EXERCISE DIRECTIONS:
Extract each line of the data below that contains the word "switch", and copy those lines out. Case counts.

PROVIDED ENTRIES:
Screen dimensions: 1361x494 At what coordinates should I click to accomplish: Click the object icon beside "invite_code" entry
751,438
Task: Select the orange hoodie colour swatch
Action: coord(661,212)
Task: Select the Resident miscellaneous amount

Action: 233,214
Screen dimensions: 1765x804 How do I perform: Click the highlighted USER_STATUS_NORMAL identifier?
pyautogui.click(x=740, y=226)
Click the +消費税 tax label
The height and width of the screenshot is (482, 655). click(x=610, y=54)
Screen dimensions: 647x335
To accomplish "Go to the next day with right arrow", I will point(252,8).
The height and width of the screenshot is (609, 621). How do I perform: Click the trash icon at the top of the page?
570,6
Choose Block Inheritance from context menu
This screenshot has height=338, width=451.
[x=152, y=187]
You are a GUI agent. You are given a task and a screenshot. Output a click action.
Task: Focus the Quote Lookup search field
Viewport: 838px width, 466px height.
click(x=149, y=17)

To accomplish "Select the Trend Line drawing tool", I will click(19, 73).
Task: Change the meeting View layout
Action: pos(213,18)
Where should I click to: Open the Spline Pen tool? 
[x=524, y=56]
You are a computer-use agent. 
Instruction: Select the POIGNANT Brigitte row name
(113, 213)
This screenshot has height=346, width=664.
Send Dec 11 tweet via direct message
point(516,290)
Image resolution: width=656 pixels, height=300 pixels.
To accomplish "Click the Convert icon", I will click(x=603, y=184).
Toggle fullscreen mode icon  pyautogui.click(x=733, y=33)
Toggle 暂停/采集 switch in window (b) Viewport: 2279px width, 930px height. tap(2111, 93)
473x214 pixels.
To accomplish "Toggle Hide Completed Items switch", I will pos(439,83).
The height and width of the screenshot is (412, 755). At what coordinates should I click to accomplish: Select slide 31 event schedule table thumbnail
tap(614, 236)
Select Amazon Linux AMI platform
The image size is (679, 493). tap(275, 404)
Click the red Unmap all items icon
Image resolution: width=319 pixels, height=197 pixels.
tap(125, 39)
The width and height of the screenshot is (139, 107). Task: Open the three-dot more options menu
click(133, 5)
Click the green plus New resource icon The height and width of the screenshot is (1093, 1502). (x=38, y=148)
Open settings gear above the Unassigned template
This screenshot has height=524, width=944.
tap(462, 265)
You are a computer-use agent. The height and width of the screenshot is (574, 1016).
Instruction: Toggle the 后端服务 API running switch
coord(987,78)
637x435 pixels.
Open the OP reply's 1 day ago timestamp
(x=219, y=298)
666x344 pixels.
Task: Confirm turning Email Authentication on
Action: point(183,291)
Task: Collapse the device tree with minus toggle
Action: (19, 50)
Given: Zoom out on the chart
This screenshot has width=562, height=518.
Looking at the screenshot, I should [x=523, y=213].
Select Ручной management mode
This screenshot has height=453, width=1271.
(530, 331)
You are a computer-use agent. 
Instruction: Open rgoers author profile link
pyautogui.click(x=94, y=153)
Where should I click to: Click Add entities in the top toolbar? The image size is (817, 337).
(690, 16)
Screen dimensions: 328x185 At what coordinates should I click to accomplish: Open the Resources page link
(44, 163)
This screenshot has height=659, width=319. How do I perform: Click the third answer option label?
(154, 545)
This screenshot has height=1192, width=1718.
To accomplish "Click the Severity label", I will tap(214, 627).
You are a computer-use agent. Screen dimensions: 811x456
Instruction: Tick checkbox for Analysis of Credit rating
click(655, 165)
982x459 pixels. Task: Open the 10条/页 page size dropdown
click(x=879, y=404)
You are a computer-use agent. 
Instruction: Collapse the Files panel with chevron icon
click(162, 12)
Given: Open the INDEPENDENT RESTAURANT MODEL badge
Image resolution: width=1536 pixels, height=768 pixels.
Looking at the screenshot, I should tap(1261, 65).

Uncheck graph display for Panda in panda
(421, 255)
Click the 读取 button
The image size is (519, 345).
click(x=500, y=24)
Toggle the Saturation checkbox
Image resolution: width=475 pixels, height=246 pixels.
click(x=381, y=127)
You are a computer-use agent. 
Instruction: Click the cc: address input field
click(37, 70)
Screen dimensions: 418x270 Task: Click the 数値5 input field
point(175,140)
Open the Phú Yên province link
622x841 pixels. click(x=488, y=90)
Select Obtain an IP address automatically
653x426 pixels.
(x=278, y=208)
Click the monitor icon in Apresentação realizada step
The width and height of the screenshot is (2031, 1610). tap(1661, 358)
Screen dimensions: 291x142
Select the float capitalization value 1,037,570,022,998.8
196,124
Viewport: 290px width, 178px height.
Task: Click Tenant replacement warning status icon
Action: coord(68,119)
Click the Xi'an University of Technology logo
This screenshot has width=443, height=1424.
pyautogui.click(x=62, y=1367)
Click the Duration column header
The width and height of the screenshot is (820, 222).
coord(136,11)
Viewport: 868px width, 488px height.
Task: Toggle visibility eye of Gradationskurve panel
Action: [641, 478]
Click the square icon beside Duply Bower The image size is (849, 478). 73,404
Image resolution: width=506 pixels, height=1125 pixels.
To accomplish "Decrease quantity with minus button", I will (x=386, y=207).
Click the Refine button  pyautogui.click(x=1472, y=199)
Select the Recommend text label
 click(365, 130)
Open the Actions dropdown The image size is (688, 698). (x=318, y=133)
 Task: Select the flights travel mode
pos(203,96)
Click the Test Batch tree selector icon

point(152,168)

SOLUTION TO THE EXERCISE:
Toggle 暂停/采集 switch in window (b) Viewport: 2279px width, 930px height. tap(2111, 93)
To accomplish "Toggle Hide Completed Items switch", I will pos(439,83).
Instruction: Toggle the 后端服务 API running switch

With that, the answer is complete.